▶ Assignment:
Update the lines below by changing each "Locate an element on the screen" to "Find an element on the screen", and keep everything else the same.

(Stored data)
↓↓↓

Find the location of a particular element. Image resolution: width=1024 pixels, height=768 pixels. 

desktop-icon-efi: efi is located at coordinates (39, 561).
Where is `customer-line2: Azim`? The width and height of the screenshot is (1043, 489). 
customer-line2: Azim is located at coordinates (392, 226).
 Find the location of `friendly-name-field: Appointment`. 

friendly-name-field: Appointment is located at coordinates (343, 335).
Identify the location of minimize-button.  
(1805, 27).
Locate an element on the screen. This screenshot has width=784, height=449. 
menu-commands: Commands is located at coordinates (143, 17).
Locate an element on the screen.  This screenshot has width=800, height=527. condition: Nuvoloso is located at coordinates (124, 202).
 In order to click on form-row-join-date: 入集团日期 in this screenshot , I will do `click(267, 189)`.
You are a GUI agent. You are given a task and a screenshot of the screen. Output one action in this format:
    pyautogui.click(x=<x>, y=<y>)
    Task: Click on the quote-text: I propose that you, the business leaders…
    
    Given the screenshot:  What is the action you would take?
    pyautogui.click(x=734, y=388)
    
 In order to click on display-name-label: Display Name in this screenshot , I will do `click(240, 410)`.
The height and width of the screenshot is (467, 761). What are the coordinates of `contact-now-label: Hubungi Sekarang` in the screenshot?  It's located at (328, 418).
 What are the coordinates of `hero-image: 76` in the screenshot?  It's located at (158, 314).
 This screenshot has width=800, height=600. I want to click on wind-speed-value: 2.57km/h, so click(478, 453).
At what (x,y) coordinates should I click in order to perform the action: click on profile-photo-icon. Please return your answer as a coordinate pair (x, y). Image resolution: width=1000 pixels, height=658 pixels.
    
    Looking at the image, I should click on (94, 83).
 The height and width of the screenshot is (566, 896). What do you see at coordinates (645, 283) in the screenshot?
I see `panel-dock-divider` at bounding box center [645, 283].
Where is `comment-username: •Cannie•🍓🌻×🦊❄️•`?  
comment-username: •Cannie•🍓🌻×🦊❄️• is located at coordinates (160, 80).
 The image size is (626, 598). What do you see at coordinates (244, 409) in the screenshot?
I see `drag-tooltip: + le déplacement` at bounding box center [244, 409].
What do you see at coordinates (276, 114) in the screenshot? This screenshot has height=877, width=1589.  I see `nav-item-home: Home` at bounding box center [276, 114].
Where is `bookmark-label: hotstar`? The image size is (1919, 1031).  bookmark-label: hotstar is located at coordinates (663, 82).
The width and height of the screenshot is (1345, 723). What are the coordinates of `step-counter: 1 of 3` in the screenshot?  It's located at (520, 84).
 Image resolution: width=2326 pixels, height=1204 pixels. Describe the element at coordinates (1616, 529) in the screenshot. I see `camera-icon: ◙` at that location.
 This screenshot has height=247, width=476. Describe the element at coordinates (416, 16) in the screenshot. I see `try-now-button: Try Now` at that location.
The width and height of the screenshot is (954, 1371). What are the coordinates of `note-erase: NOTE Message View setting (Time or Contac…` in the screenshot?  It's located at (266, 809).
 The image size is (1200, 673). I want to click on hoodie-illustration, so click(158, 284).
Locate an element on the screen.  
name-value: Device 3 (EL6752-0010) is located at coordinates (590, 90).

↑↑↑

▶ Exercise output:
Find the location of a particular element. Image resolution: width=1024 pixels, height=768 pixels. 

desktop-icon-efi: efi is located at coordinates (39, 561).
Where is `customer-line2: Azim`? The width and height of the screenshot is (1043, 489). 
customer-line2: Azim is located at coordinates (392, 226).
 Find the location of `friendly-name-field: Appointment`. 

friendly-name-field: Appointment is located at coordinates (343, 335).
Identify the location of minimize-button.  
(1805, 27).
Find an element on the screen. This screenshot has width=784, height=449. 
menu-commands: Commands is located at coordinates (143, 17).
Find an element on the screen.  This screenshot has width=800, height=527. condition: Nuvoloso is located at coordinates (124, 202).
 In order to click on form-row-join-date: 入集团日期 in this screenshot , I will do `click(267, 189)`.
You are a GUI agent. You are given a task and a screenshot of the screen. Output one action in this format:
    pyautogui.click(x=<x>, y=<y>)
    Task: Click on the quote-text: I propose that you, the business leaders…
    
    Given the screenshot:  What is the action you would take?
    pyautogui.click(x=734, y=388)
    
 In order to click on display-name-label: Display Name in this screenshot , I will do `click(240, 410)`.
The height and width of the screenshot is (467, 761). What are the coordinates of `contact-now-label: Hubungi Sekarang` in the screenshot?  It's located at (328, 418).
 What are the coordinates of `hero-image: 76` in the screenshot?  It's located at (158, 314).
 This screenshot has width=800, height=600. I want to click on wind-speed-value: 2.57km/h, so click(478, 453).
At what (x,y) coordinates should I click in order to perform the action: click on profile-photo-icon. Please return your answer as a coordinate pair (x, y). Image resolution: width=1000 pixels, height=658 pixels.
    
    Looking at the image, I should click on (94, 83).
 The height and width of the screenshot is (566, 896). What do you see at coordinates (645, 283) in the screenshot?
I see `panel-dock-divider` at bounding box center [645, 283].
Where is `comment-username: •Cannie•🍓🌻×🦊❄️•`?  
comment-username: •Cannie•🍓🌻×🦊❄️• is located at coordinates (160, 80).
 The image size is (626, 598). What do you see at coordinates (244, 409) in the screenshot?
I see `drag-tooltip: + le déplacement` at bounding box center [244, 409].
What do you see at coordinates (276, 114) in the screenshot? This screenshot has height=877, width=1589.  I see `nav-item-home: Home` at bounding box center [276, 114].
Where is `bookmark-label: hotstar`? The image size is (1919, 1031).  bookmark-label: hotstar is located at coordinates (663, 82).
The width and height of the screenshot is (1345, 723). What are the coordinates of `step-counter: 1 of 3` in the screenshot?  It's located at (520, 84).
 Image resolution: width=2326 pixels, height=1204 pixels. Describe the element at coordinates (1616, 529) in the screenshot. I see `camera-icon: ◙` at that location.
 This screenshot has height=247, width=476. Describe the element at coordinates (416, 16) in the screenshot. I see `try-now-button: Try Now` at that location.
The width and height of the screenshot is (954, 1371). What are the coordinates of `note-erase: NOTE Message View setting (Time or Contac…` in the screenshot?  It's located at (266, 809).
 The image size is (1200, 673). I want to click on hoodie-illustration, so click(158, 284).
Find an element on the screen.  
name-value: Device 3 (EL6752-0010) is located at coordinates (590, 90).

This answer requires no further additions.